JaredRhine Just brainstorming. Possible overlap with preferences system?
- Keyboard shortcuts?
- Presence or absence of icons? On the OQO small-form-factor computer, the icon bar at the top takes up a significant amount of vertical screen real estate.
- Default hours shown on calendar?
- Format of dates on week bar: "Mon 27 Tue 28" vs "27 Mon 28 Tue"?
- Icon bitmap/svg image to use?
Bryan
- I've got these bugs that relate to layout & sizing; can we consider whether these should be part of this effort?
- Bug:5297 (detail view labels should re-width themselves based on text width): Currently, all the labels are manually set to a fixed width; this is inadequate for localization & developers who might want to use a wider label and have it line up with ours.

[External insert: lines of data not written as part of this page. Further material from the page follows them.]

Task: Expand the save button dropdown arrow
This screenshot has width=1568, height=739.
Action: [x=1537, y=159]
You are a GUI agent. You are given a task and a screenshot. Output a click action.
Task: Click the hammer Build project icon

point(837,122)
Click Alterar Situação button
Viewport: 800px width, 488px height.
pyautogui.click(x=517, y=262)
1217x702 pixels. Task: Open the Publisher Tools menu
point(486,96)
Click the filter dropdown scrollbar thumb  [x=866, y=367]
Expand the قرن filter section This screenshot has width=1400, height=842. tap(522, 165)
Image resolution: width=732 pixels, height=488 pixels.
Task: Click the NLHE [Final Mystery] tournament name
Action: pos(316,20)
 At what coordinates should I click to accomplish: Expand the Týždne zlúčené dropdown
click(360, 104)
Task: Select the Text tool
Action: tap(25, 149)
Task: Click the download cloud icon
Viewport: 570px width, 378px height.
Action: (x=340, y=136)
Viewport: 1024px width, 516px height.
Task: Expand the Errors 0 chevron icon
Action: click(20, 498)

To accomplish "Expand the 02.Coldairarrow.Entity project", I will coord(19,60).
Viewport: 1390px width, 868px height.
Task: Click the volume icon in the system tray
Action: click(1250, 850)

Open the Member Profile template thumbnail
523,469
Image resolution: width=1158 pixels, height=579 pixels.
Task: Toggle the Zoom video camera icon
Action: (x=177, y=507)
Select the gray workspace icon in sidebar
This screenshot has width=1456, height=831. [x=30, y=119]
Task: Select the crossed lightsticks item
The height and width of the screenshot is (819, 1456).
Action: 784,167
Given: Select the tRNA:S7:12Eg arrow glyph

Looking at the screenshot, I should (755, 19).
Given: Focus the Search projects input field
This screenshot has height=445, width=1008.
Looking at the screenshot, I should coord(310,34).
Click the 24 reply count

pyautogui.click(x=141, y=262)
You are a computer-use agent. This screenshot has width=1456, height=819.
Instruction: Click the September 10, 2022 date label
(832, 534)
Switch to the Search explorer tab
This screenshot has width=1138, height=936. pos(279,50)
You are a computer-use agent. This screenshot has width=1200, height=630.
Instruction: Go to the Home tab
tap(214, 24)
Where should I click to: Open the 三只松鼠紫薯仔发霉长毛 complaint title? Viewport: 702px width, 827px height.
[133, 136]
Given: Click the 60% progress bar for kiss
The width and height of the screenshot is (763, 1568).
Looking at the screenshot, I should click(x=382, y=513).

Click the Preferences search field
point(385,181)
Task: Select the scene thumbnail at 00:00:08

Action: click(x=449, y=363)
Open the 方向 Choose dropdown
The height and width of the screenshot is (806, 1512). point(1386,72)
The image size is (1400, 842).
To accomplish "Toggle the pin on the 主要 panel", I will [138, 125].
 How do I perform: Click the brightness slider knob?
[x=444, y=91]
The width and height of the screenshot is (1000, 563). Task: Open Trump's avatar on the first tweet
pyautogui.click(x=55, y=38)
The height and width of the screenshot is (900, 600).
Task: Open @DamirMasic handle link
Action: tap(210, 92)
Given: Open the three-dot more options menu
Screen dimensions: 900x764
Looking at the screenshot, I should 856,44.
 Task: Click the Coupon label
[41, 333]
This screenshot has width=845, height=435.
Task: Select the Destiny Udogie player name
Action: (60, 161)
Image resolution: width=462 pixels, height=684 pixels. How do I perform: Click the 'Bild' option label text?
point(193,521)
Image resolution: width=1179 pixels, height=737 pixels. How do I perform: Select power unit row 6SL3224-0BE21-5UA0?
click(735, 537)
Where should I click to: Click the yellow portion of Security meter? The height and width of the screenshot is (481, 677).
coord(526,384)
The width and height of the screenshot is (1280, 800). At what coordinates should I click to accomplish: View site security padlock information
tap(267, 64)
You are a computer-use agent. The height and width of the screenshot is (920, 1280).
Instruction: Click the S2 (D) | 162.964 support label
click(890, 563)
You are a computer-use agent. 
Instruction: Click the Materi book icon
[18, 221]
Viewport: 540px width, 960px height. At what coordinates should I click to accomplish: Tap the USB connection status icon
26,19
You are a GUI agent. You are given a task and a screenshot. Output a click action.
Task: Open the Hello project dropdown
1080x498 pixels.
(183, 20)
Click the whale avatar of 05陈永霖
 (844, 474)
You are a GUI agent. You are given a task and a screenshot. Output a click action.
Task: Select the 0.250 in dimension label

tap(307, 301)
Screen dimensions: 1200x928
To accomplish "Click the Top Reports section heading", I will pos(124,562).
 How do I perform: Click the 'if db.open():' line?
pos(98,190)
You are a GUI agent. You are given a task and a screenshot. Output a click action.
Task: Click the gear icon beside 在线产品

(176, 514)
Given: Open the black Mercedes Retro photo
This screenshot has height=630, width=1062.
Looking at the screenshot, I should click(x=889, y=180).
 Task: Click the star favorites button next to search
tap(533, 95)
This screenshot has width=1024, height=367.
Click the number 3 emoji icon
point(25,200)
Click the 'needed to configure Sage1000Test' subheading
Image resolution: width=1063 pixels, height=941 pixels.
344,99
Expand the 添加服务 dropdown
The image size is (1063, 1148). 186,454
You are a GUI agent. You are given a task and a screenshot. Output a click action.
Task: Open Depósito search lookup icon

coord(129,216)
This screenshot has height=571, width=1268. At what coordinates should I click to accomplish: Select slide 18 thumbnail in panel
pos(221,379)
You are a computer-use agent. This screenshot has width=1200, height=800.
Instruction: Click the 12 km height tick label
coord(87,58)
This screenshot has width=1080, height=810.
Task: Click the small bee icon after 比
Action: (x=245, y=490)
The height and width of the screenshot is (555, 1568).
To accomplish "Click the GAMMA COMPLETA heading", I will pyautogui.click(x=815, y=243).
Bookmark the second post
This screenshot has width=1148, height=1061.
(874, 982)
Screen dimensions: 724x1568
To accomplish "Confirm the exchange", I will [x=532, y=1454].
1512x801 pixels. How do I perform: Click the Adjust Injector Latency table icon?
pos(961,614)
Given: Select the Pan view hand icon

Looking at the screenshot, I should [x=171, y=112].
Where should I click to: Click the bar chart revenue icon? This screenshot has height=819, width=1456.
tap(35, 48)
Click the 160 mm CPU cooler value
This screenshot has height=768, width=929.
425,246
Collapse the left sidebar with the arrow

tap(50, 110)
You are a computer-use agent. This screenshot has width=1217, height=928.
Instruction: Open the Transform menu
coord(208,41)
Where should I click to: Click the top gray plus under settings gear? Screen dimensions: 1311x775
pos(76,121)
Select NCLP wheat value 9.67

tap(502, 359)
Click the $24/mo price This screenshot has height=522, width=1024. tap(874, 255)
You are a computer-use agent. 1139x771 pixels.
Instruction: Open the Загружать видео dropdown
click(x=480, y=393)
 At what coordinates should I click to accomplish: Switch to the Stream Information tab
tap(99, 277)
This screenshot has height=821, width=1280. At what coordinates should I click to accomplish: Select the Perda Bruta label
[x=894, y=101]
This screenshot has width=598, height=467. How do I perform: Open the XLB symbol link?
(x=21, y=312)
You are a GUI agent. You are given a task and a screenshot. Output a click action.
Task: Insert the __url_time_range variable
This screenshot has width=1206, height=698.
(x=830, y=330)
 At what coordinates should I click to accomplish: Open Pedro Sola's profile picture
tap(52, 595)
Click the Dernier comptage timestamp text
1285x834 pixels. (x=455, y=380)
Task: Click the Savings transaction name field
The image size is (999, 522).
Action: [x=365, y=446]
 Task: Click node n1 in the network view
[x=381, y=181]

- Bug:3222 (All-day checkbox should be left-aligned with date/time fields): A native-widget bug: Mac's checkbox has whitespace to its left that other platforms don't.
- Bug:3626 (Pulldown fields in Detail view are misaligned in Linux) and Bug:4274 (Baseline of text is misaligned in the detail view): Lining up baselines of text labels with the text displayed in widgets isn't doable now (I don't know of a way to ask a widget how much space it adds around the text in it.)
- Bug:4766 (Detail view single-line fields should become multiline to fit long text): Arguably outside the scope of this effort, but since this is basically automatic in HTML layout, I figured I'd bring it up.